Remote Invocation of Code over a Space

ActiveSpaces allows space members to remotely invoke code on other members of the space. This feature allows the code to be co-located with the data for optimal performance.

Execution of the Invocable interface is triggered by an application that can be running on the same member or a different member of the space. In ActiveSpaces, this is referred to as remote invocation.

The invocable code is executed either on the member that contains specified data (if the Invocable interface is used) or on specified members (if the MemberInvocable interface is used). If you use the MemberInvocable interface, your application specifies which members should execute the interface.

Compare the two approaches to updating the value of a field on all of the entries stored in a space.

  • One approach is to create a browser of distribution scope all on the node to serially retrieve and update each entry in the space one entry at a time.

    This represents a non-distributed process, as a single node is actually doing the updating. It incurs a fair amount of network traffic, since retrieving an entry might require a round-trip over the network, and updating that entry might require another round-trip. The latency induced by those network round-trips has a negative impact on the overall throughput.

  • Another approach is to use remote invocation to invoke a function on all of the Space seeders in parallel. The remote function creates a browser of distribution scope seeded, to iterate only over the entries that it seeds and, therefore, avoid incurring a network round-trip.

    For each entry, the invoked function updates the field and the entry the same way as described for the non-distributed process, with the difference that the entry updates will be performed much faster since they do not incur a network round-trip.
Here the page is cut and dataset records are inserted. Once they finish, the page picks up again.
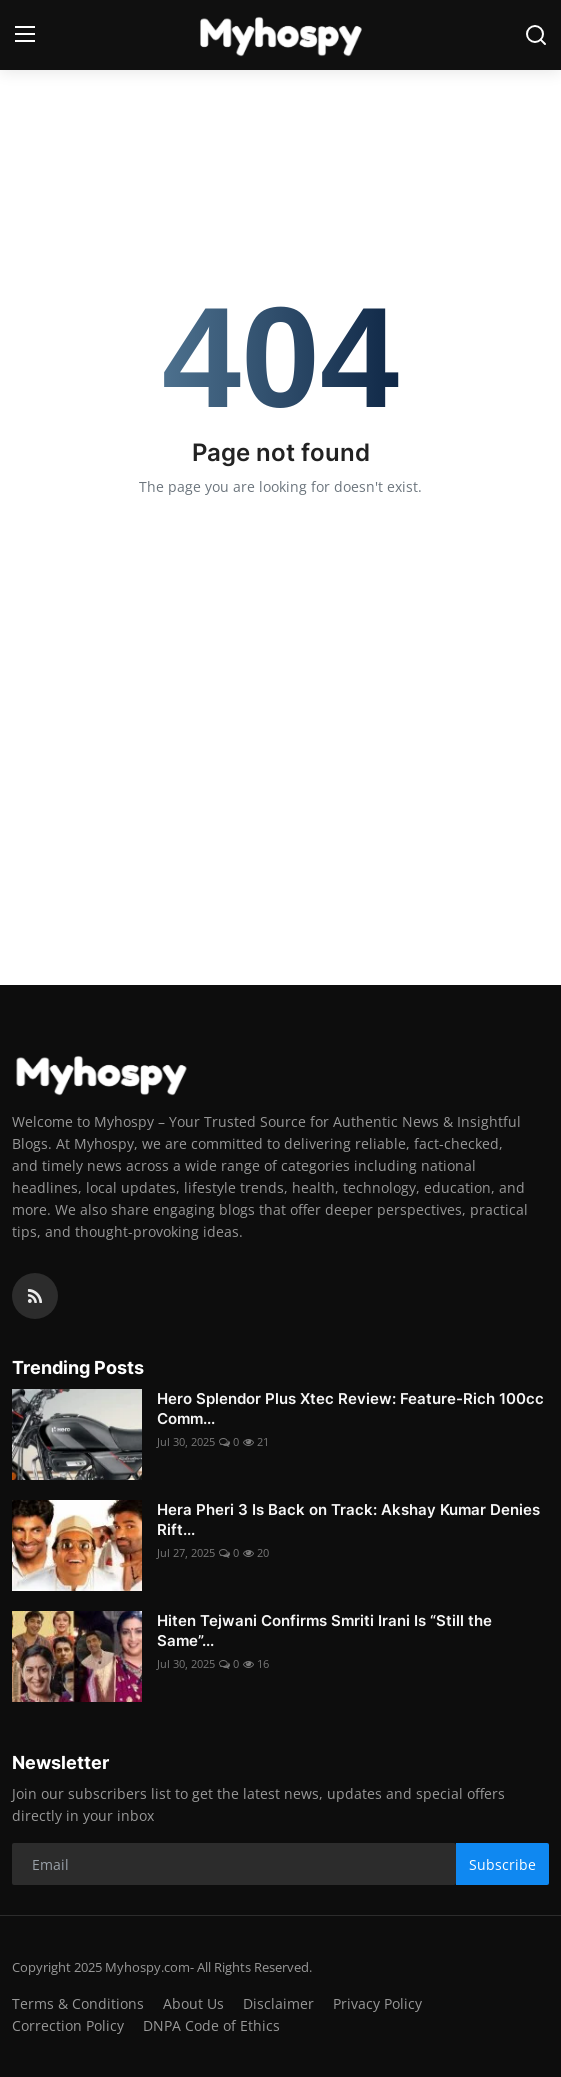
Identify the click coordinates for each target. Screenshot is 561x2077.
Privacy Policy (377, 2003)
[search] (536, 35)
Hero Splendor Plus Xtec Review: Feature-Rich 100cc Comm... (350, 1408)
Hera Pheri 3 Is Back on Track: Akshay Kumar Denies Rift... (348, 1519)
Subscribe (502, 1864)
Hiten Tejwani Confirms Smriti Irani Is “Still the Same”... (324, 1630)
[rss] (35, 1296)
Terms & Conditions (78, 2003)
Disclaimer (278, 2003)
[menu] (25, 35)
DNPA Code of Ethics (211, 2025)
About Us (193, 2003)
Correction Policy (68, 2025)
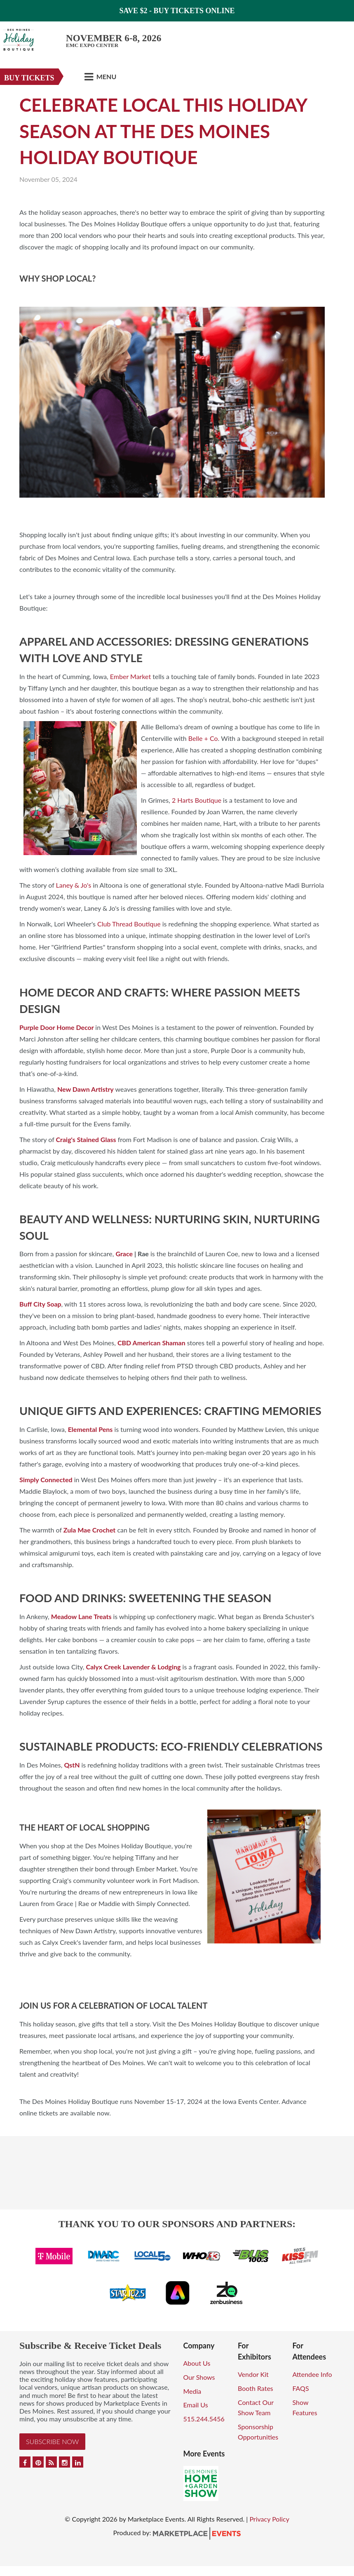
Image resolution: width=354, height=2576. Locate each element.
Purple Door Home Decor (57, 1027)
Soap (54, 1304)
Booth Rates (255, 2388)
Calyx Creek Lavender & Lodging (133, 1667)
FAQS (300, 2388)
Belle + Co (203, 738)
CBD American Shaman (151, 1343)
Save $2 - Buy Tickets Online (176, 11)
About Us (197, 2363)
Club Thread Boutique (129, 924)
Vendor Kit (253, 2374)
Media (192, 2391)
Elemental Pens (90, 1429)
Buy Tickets (29, 78)
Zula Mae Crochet (89, 1530)
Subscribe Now (52, 2441)
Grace (124, 1253)
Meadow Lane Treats (81, 1616)
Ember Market (130, 676)
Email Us (195, 2405)
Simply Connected (46, 1479)
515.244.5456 (204, 2419)
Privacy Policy (269, 2519)
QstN (72, 1765)
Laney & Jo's (73, 885)
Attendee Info (312, 2374)
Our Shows (199, 2377)
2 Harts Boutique (196, 800)
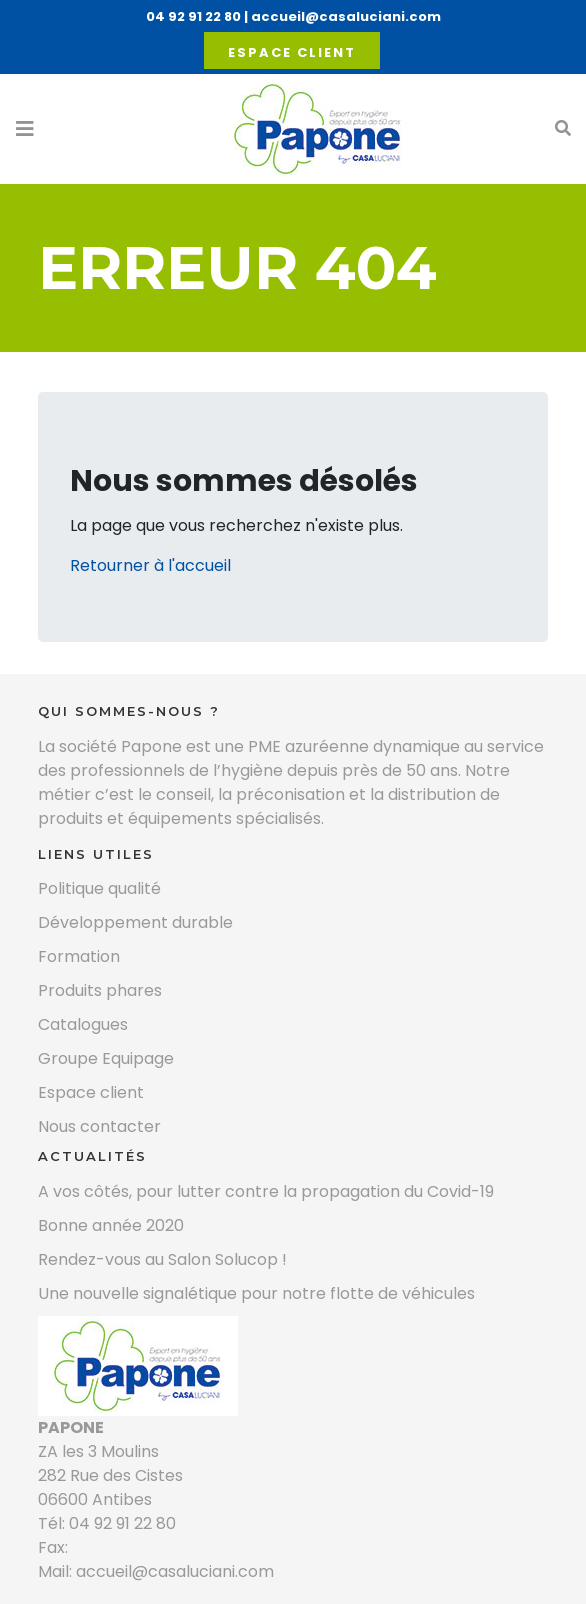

Remote space invocation is available for all language bindings. It only takes care of function or method invocation and does not take care of distributing the code to the space members; for example, the function or method being invoked must be available in the CLASSPATH of all space members.

Invocation Patterns

With the Invocable interface, the application indicates the key of an entry stored in the space. ActiveSpaces determines which space member stores the element associated with the key or which space member would be used to store the element, if the element does not exist in the space. Execution of the Invocable interface will then occur on that space member.

The code implementing the Invocable interface needs to be included in the CLASSPATH for each member of the space.

The following remote space invocation services are available:

invoke
  Invokes a method only on the member seeding the key passed as an argument to the call.
invokeMember
  Invokes a method only on the Space member being specified as an argument to the call.
invokeMembers
  Invokes a method on all of the Space members.
invokeSeeders
  Invokes a method on all of the seeder members of the Space.

All of those calls also take as arguments:

  • A class on which the method implementing the appropriate Invocable interface is invoked
  • A context tuple that gets copied and passed as is to the method being invoked.

The invoke method takes a key tuple, which gets passed to the method implementing the Invocable (rather than MemberInvocable) interface in the class; the method gets invoked regardless whether an entry has been stored in the space at that key.

Both the Invocable and the MemberInvocable interfaces return a tuple, but the remote space invocation methods return either an InvokeResult (invoke and invokeMember) or an InvokeResultList (invokeMembers and invokeSeeders), from which the Tuple can be retrieved using the getResult (or getResults) method.

Note: The methods being invoked using remote space invocation should always be idempotent; in case there is a change in the membership (or seedership) of the space while the Remote Space Invocation is being performed, the Space can retry and re-invoke the methods once the change has happened.